[WHAT TO PRODUCE] Copy out the whole listing below word for word, leaving out the pictures.

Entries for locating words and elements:
________________________
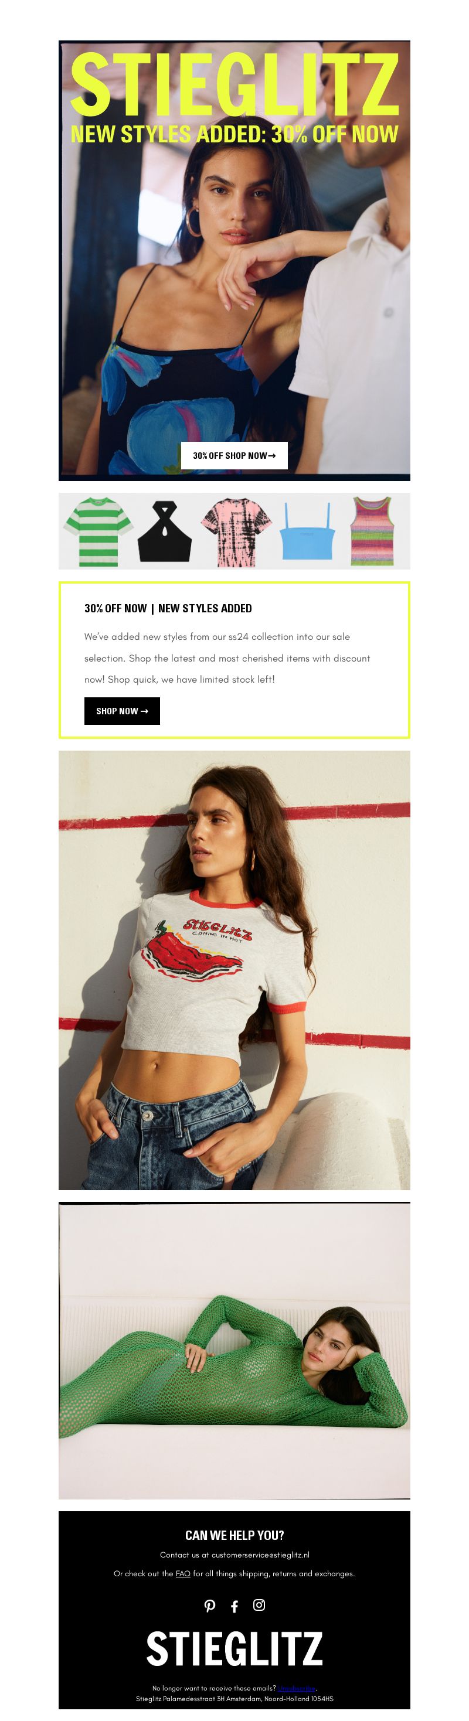Click the black SHOP NOW button
This screenshot has height=1721, width=469.
tap(122, 711)
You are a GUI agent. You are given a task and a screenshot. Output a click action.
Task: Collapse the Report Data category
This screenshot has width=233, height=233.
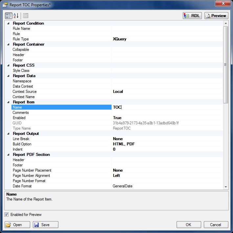pos(8,76)
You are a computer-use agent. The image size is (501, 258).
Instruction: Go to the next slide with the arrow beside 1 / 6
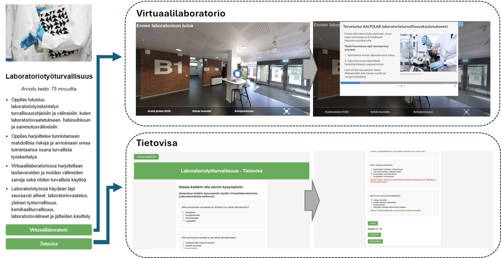(404, 86)
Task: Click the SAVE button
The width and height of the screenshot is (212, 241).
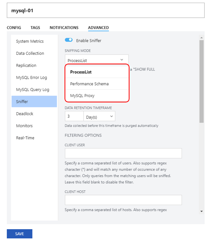Action: pos(19,234)
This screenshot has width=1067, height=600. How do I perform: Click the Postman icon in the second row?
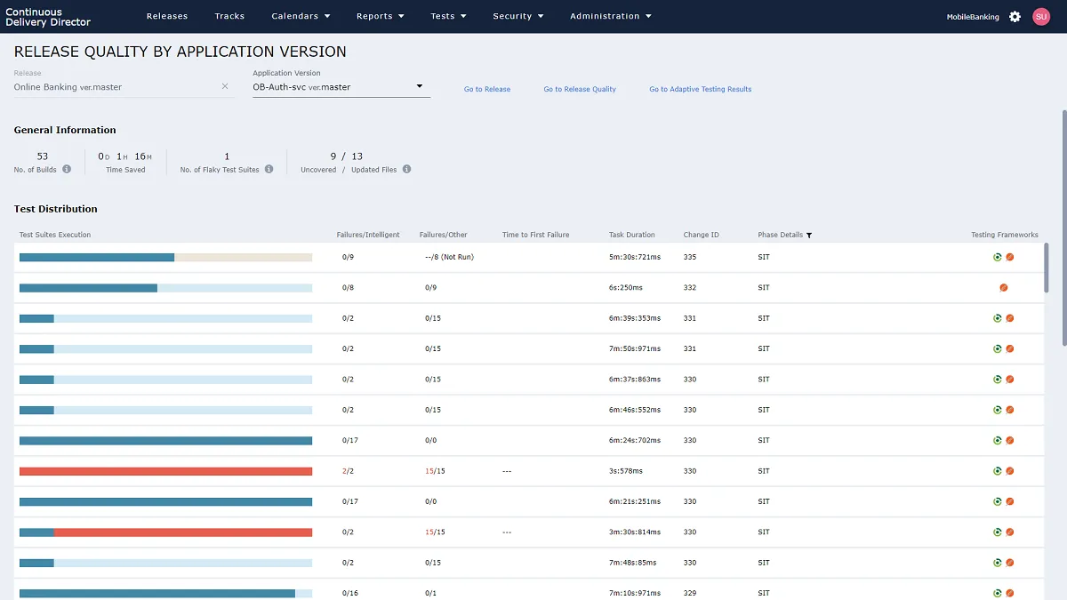pos(1006,287)
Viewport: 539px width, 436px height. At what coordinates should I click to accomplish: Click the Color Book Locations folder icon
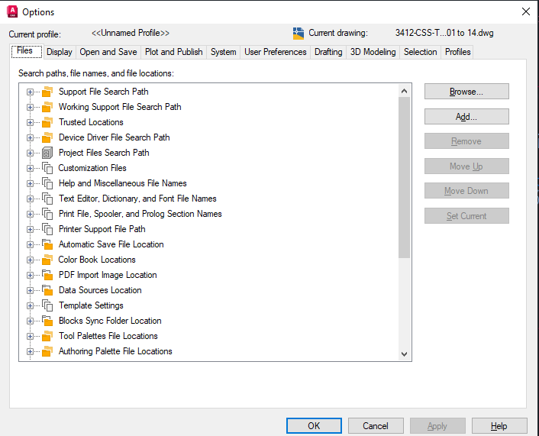point(47,260)
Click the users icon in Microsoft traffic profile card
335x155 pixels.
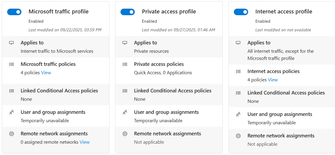pos(12,112)
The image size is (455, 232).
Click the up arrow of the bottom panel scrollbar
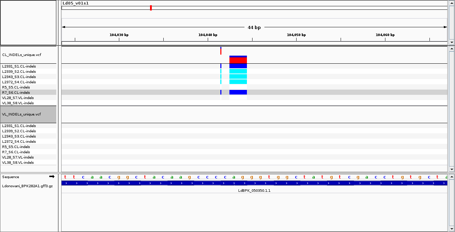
________________________
[THE RESULT]
Click the black SHOP NOW button
This screenshot has height=1721, width=469.
tap(122, 711)
You are a GUI agent. You are given a task and a screenshot. Output a click action.
Task: Collapse the Report Data category
This screenshot has width=233, height=233.
pos(8,76)
You are a computer-use agent. The image size is (501, 258).
Instruction: Go to the next slide with the arrow beside 1 / 6
(404, 86)
Task: Click the SAVE button
The width and height of the screenshot is (212, 241).
Action: pos(19,234)
This screenshot has width=1067, height=600. How do I perform: Click the Postman icon in the second row?
pos(1006,287)
Viewport: 539px width, 436px height. At what coordinates should I click to accomplish: Click the Color Book Locations folder icon
point(47,260)
Click the users icon in Microsoft traffic profile card
335x155 pixels.
pos(12,112)
The image size is (455, 232).
Click the up arrow of the bottom panel scrollbar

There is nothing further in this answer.